Repeat exactly the lines from the first line of the records through the line containing "This screenshot has width=2400, height=1080.", and nothing more.
────────
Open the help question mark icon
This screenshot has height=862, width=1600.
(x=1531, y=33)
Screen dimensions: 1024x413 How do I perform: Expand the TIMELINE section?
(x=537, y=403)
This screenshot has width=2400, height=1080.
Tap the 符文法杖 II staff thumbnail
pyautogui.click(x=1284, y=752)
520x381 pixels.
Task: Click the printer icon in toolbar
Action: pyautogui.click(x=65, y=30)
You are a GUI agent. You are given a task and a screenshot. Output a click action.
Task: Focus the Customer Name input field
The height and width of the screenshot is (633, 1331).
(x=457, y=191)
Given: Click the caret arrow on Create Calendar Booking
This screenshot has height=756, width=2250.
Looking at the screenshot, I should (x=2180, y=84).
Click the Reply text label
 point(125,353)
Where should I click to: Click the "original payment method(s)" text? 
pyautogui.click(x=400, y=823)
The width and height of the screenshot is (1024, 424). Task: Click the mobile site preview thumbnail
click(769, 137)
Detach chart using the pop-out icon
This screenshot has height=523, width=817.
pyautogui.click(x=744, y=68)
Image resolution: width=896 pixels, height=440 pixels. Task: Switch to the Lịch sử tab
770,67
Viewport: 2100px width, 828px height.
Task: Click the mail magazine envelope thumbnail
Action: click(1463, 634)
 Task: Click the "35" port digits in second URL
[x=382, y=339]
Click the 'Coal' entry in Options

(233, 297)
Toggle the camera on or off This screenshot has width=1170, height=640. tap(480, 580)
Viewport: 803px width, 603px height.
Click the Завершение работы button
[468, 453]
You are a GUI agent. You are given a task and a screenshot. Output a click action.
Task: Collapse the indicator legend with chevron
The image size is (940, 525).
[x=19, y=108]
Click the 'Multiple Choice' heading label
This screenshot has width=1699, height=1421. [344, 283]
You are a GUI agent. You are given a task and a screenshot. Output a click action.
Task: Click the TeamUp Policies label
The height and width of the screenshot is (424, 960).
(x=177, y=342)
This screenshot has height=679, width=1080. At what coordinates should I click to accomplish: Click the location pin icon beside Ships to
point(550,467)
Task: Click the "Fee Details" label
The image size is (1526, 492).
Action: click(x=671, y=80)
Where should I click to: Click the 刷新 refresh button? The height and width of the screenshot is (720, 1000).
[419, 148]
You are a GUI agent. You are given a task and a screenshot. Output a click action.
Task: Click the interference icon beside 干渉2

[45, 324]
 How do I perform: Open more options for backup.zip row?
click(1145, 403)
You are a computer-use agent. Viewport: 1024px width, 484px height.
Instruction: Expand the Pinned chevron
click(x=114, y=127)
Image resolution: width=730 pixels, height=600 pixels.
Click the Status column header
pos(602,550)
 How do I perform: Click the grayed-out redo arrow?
────────
- _ANSWER SECTION_
Open the help question mark icon
This screenshot has height=862, width=1600.
(x=1531, y=33)
Screen dimensions: 1024x413 How do I perform: Expand the TIMELINE section?
(x=537, y=403)
This screenshot has width=2400, height=1080.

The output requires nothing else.